MacRannoch sobered a bit, wiping his eyes with his sleeve. “Oh, aye. We found him.”
“Is he all right?” I spoke calmly, though I wanted to scream.
MacRannoch nodded toward the trees behind me, and I whirled to see a rider making his way carefully through the branches, a bulky cloth-covered shape draped across the saddlebow in front of him. I dashed forward, followed by MacRannoch, explaining helpfully.
“He’s no deid, or at least he wasn’t when we found him. Been mistreated a good bit, though, poor laddie.” I had pushed aside the cloth over Jamie’s head, and was anxiously examining him as best I could, with the horse fidgeting from the excitement of the cold ride and the extra burden.
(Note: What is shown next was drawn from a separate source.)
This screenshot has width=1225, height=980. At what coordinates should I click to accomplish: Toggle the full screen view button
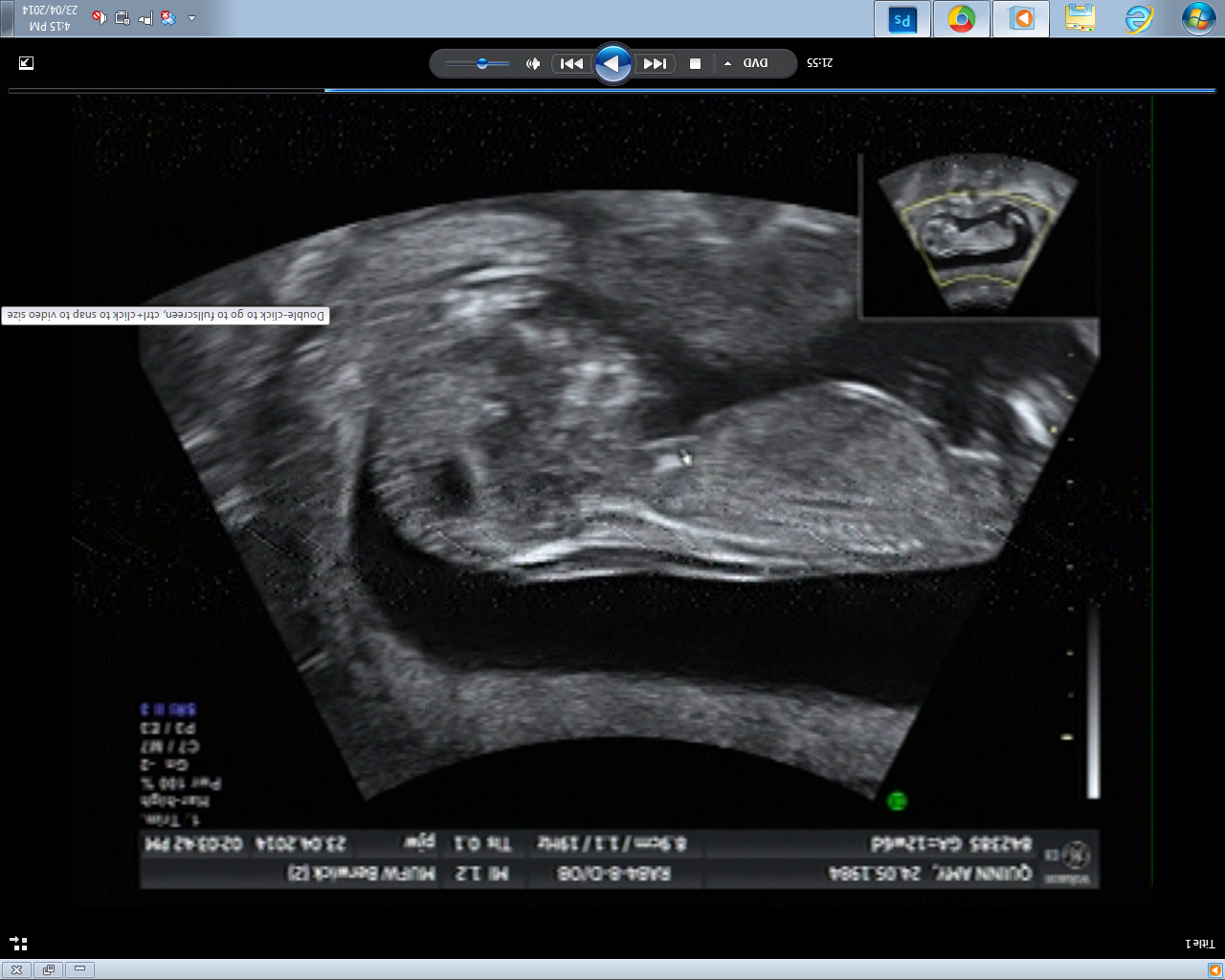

I could see dark bruises and feel stiff patches of blood in the rumpled hair, but could tell little more in the dim light. I thought I could feel a pulse in the icy neck, but wasn’t sure.
MacRannoch caught my elbow and pulled me away. “We’ll do best to get him inside quick, lass. Come with me. Hector will bring him along to the house.”
In the main drawing room of Eldridge Manor, MacRannoch’s home, Hector humped his burden onto the rug before the fire. Seizing one corner of the blanket, he unrolled it carefully, and a limp, naked figure flopped out onto the pink and yellow flowers of Lady Annabelle MacRannoch’s pride and joy.
To do the Lady Annabelle credit, she didn’t seem to notice the blood soaking into her expensive Aubusson rug. A birdlike woman in her early forties, arrayed like a goldfinch in a sunburst of yellow silk dressing gown, she had servants bustling in all directions with a brisk clap of her hands, and blankets, linen, hot water, and whisky appeared at my elbow almost before I had got my cloak off.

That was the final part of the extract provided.